In 1978, Fair and Lovely was launched by Unilever in India. The market for fairness creams, bleaches and washes is huge and continues to grow exponentially each year. Indians spend more on skin lightening products than on Coca-Cola.
“Let’s face the truth. Fair skin is a ticket to a happy matrimony,” Lata, 42, said while paying for the Fair and Lovely fairness cream, according to this marketing book.
You’re ‘lovely’ if you’re fair and if you’re not — “become fairer in just four weeks!”
There are very unfortunate and real reminders that dark skin is still seen as a liability in India. Dark skin is undesirable. It is unattractive. And it’s not just for women.
In 2005, Emami launched Fair and Handsome, the very manly fairness cream – for men! Why would you use a woman’s fairness cream if you’re not putting on nail polish (Ew!) or wearing bangles (Double ew!)? In a brilliant stroke of advertising which combined racism and sexism to sell their new fairness cream, Emami entered the lucrative skin-lightening market. In 2014, Indians spent $550 million on fairness products.
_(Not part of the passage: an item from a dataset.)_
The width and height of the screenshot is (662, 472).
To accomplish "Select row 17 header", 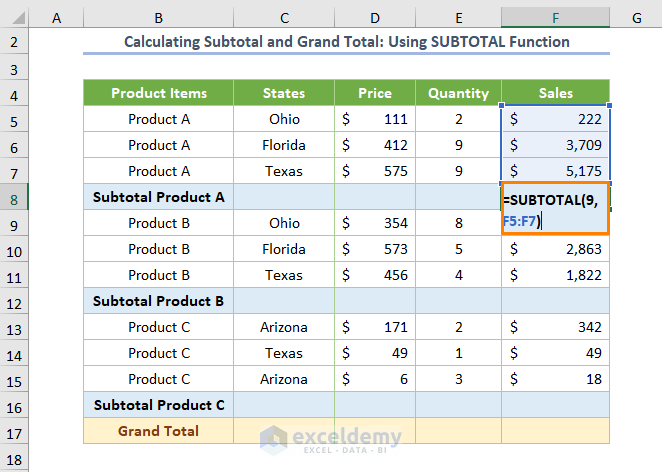I will [x=16, y=431].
In a country where racism is bred into us and fair skin fetishised, we are bombarded with aggressive advertising which equate fair skin with not just beauty, but success and happiness as well. This advertising is shameful and irresponsible advertising in a nation where the majority of our population is brown and dark skinned.
Apart from causing insidious self-esteem issues in so many, it is also extremely unsafe. Fairness creams often contain topical steroids and the toxic metal mercury, in addition to other dangerous chemicals. Women are especially vulnerable to such toxins during sensitive periods, such as pregnancy.
With this as a background, we can see why so many campaigns have focused on removing the stigma around dark skin. There were “Dark is Beautiful” – an Indian paper wrote about the campaign but lightened a photo of Nandita Das that went alongside it – and “Unfair and Lovely” – another campaign which wanted to celebrate dark-skinned women, amongst other initiatives like ‘Brown n Proud‘.
“I want people to be comfortable in their own skin and realise that there is more to life than skin colour,” said Nandita Das.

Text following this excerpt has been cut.